Stored records:
..............................
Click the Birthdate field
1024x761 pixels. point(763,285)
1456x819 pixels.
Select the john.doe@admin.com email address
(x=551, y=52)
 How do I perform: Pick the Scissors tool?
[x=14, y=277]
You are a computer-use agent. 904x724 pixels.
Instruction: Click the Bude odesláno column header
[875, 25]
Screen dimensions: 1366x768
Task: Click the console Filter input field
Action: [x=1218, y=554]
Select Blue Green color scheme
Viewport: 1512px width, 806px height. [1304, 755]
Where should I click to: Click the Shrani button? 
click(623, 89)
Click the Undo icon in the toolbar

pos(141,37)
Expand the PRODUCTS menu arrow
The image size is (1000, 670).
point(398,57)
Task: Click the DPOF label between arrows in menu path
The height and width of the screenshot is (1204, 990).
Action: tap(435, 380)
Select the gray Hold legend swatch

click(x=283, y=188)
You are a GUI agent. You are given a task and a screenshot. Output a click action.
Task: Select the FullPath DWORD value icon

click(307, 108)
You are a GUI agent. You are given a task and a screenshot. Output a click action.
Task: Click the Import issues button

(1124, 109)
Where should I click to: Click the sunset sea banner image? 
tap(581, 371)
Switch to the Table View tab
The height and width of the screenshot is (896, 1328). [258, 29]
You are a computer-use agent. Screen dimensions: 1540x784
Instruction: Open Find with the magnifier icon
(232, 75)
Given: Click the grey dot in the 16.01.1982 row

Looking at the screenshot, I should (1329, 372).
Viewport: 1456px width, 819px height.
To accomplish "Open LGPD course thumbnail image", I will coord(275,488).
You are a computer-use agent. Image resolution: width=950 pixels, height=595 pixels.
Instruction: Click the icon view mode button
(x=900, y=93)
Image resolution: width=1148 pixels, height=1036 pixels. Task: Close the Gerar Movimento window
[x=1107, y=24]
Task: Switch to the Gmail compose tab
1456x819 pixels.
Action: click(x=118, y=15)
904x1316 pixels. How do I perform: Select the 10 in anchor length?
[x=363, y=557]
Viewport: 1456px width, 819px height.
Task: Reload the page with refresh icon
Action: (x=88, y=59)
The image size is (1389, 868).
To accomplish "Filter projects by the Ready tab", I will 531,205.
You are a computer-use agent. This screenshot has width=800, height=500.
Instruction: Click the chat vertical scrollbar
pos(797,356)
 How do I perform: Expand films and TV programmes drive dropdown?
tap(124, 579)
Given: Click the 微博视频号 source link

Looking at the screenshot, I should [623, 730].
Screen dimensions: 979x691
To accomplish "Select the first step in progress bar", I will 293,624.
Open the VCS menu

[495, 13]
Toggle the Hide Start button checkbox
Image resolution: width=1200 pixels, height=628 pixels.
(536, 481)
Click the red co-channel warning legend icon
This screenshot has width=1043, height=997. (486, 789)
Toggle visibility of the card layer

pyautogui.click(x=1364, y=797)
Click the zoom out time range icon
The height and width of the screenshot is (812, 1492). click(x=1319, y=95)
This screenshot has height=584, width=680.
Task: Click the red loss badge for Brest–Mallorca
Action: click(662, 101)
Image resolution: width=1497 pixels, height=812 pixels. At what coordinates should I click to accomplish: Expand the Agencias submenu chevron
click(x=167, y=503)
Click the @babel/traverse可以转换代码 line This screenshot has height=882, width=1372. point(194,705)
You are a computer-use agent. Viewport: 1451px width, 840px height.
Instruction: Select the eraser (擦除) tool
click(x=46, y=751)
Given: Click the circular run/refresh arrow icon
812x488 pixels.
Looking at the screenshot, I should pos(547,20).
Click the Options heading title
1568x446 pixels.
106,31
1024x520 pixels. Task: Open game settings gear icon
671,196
..............................
GOAL OF THE EXERCISE:
Report each line above that contains the string "Expand", treating uppercase and lowercase letters as distinct.

RESULT FOR THIS EXERCISE:
Expand the PRODUCTS menu arrow
 How do I perform: Expand films and TV programmes drive dropdown?
Image resolution: width=1497 pixels, height=812 pixels. At what coordinates should I click to accomplish: Expand the Agencias submenu chevron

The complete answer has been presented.